Early on a Saturday morning I took a bus from Boston to Springfield, Massachusetts, and a train from Springfield to Brattleboro, Vermont. At the station I asked about transportation to Marlboro but was greeted with an expression of puzzlement and a shrug. I walked up Main Street. The overhead banners welcomed everyone to a ‘Firemen’s Convention.’ At the corner was Brooks Pharmacy with Brooks Hotel above it. I inquired at the pharmacy. Marlboro was ten miles up the road, there was a limousine which went by on its way to Albany and they would drop me off at Marlboro. I figured I was all set! The limousine came and I hopped in. I think the charge was $10.00

So we went winding up scenic Route 9 and the limousine stopped by the side of the road in the middle of nowhere, which was said to be Marlboro. I tried to appear unfazed but couldn’t help wondering where the amenities suggested by the dot on the map could possibly be. I started walking. The cemetery on the left was reassuring; where there was a cemetery there had to be people!

Pretty soon I came upon a Vermonter rocking on his porch, smoking a corn-cob pipe. I asked him about the Marlboro Music Festival. “Keep walking!” he said. It was a hot summer day; I took in the delicious smell and sounds of the summer and spotted berries on the bushes by the side of the road. I had no idea what lay ahead of me, where I would spend the night and how I would get back to Boston the following day. The road was deserted. But next thing a big car pulled up beside me. A slight gentleman opened the door on the passenger side and didn’t even ask me where I was going for it must have been obvious. I thanked him and unhesitatingly got in his car. After what seemed like a long silence I said, “I’ve heard so much about the Marlboro Music Festival I just had to come…” He smiled and in a foreign accent said, “It is an interesting place…You will enjoy it.”

He dropped me off at the bottom of the little hill leading up to the dining room and drove off on the dirt road. The Persons Auditorium has not been built and concerts were held in the dining room. On weekends there was an afternoon and evening concert on Saturdays as well as a Sunday afternoon concert. I walked up the hill. There was a small crowd gathered. Then we gradually moved into the dining room which was a very intimate space. The current extension had not been built yet and there was probably barely enough room for a hundred people. When the performance started, I realized the slight gentleman with the foreign accent who had given me a ride was the late Marcel Moyse. As well, I may be one of the few current audience members who have heard Anthony Checchia the bassoonist! And the enchantment of listening to Rudolf Serkin playing a Mozart concerto with a small, young orchestra in a Vermont barn still lingers…
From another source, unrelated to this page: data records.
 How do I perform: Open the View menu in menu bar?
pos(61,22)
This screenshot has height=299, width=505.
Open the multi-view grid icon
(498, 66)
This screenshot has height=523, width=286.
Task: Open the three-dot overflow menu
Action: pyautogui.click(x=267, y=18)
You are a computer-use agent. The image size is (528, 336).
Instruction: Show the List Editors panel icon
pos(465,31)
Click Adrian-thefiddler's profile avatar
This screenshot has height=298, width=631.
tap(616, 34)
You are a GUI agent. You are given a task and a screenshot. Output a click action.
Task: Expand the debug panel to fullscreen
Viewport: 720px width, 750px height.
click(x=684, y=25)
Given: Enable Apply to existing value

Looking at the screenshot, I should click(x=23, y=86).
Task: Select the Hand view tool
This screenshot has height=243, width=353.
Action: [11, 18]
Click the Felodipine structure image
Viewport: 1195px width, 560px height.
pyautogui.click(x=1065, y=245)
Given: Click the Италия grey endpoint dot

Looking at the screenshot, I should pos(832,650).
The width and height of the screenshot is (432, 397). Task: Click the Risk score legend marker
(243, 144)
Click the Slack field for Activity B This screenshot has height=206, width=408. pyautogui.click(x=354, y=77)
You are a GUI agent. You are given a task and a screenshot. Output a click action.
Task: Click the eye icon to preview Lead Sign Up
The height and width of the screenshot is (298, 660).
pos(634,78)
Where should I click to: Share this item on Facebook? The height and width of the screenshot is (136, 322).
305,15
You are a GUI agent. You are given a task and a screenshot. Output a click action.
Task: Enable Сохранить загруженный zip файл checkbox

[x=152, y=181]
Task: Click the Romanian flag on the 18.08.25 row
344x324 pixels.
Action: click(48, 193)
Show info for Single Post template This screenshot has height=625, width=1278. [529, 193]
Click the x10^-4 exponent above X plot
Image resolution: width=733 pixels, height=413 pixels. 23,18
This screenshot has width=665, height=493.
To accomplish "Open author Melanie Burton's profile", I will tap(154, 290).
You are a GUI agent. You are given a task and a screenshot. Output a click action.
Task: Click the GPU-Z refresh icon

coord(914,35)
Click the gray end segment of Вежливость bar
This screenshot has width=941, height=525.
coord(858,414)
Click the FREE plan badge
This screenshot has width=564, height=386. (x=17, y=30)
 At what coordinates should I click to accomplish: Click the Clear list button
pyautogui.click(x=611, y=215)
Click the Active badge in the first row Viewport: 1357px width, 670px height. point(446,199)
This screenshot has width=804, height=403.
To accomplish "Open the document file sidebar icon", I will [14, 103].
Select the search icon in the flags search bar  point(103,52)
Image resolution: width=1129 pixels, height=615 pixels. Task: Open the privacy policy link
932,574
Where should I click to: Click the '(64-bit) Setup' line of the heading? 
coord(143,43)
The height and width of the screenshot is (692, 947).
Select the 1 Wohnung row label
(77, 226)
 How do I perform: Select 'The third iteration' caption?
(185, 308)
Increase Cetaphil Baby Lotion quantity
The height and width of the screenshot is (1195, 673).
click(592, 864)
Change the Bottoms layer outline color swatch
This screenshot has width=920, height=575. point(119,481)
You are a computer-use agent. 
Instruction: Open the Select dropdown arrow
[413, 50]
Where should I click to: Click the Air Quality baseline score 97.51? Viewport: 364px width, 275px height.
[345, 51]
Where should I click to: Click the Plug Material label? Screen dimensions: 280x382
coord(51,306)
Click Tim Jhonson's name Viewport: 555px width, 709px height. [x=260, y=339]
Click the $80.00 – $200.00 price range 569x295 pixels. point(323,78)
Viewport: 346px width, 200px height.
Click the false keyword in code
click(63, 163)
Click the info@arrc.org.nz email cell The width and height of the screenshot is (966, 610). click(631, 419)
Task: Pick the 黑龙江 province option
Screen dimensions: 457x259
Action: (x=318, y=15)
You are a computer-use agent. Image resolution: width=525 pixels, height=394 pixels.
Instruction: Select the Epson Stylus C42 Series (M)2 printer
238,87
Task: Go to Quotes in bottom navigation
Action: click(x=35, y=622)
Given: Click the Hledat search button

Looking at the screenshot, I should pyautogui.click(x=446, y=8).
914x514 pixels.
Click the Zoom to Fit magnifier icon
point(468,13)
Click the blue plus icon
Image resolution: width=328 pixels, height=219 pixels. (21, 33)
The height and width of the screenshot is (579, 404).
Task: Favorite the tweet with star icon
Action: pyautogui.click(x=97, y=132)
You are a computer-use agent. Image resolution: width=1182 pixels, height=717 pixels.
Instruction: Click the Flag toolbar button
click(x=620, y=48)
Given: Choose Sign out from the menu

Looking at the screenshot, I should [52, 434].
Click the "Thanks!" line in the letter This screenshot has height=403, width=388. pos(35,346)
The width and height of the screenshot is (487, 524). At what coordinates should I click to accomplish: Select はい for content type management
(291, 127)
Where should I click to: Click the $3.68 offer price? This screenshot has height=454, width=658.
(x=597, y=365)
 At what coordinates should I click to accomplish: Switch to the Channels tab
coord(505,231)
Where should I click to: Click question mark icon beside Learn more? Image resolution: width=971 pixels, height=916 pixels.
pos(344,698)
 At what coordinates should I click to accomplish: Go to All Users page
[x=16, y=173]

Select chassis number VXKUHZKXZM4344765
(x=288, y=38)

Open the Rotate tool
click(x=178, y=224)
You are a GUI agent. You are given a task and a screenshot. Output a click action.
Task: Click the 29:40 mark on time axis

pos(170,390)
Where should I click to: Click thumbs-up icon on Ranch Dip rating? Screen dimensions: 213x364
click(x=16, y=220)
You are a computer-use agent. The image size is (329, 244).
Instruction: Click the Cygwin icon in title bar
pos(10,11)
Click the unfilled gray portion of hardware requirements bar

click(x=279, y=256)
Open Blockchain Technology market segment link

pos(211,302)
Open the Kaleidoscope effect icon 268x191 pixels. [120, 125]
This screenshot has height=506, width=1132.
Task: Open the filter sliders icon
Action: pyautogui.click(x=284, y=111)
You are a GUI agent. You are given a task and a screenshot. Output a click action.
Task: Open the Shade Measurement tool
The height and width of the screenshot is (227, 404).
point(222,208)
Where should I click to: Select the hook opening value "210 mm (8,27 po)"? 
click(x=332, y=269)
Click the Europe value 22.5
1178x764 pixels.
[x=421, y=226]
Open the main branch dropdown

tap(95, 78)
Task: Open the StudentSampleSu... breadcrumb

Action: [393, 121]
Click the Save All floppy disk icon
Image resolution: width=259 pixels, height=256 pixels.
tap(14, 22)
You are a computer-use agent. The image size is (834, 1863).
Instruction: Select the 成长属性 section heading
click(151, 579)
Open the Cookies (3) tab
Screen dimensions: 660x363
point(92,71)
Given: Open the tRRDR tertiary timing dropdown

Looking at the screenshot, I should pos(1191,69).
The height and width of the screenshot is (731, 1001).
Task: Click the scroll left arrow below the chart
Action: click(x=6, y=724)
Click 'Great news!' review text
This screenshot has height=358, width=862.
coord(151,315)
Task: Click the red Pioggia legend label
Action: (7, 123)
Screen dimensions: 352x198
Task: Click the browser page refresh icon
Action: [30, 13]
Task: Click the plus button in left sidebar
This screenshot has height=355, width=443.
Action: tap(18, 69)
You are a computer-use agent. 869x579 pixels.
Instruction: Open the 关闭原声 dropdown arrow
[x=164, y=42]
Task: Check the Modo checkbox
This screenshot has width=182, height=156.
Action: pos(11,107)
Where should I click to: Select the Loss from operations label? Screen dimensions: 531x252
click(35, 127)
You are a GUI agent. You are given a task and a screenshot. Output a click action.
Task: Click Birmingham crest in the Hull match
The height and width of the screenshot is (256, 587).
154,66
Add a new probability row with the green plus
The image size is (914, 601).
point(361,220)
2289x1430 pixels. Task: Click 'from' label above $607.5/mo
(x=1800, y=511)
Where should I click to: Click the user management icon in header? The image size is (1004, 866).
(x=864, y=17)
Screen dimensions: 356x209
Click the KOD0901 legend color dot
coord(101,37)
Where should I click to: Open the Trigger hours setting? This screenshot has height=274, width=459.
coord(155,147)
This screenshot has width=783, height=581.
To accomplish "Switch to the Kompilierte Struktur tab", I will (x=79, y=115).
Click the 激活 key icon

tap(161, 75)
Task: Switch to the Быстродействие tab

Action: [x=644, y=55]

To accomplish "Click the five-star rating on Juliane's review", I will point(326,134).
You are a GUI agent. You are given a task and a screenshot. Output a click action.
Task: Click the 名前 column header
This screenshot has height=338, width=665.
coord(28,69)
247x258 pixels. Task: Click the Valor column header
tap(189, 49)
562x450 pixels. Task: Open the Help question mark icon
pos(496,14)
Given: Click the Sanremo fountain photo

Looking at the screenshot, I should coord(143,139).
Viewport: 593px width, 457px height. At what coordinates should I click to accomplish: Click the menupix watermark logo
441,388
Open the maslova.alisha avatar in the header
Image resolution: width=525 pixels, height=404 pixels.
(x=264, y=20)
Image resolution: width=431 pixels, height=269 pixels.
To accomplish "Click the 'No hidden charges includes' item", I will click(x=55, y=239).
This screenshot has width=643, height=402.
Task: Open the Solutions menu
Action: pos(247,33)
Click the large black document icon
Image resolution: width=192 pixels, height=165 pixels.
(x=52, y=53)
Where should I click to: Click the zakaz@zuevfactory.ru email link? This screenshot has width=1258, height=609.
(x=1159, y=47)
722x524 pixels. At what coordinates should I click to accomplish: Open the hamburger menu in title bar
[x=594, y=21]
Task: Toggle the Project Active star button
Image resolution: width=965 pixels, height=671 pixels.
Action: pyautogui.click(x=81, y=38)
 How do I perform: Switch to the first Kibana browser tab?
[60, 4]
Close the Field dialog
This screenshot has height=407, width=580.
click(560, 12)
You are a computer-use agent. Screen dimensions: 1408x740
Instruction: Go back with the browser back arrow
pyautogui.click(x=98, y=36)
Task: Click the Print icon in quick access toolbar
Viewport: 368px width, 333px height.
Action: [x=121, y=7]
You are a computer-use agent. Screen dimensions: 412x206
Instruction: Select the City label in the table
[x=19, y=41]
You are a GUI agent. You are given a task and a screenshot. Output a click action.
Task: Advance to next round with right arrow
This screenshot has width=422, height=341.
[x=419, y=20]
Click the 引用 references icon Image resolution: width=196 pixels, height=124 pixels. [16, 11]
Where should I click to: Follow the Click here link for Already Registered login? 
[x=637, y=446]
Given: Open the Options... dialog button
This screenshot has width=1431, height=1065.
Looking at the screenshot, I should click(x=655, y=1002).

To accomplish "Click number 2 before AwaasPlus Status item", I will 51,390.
Except for a few intervals during my internship year, subsequently when I was in London, England for postgraduate training, or when caught up in family-related missions, I have been fortunate in being able to attend the Marlboro Music Festival, with friends and family, where over the past half century I have always found joy, inspiration, motivation to keep playing my piano, and have broadened my musical horizons. Some things have changed, faces we eagerly searched for are no longer to be found, but the soul of Marlboro remains unaltered.

Güneş N. Ege, MD. FRCS, FRCPC
Toronto, Ontario, Canada

Marlboro Music greatly values the devotion and friendship of so many of its audience members, and is especially grateful to Dr. Ege for establishing an endowment fund to offer an annual Musicians from Marlboro concert in Toronto.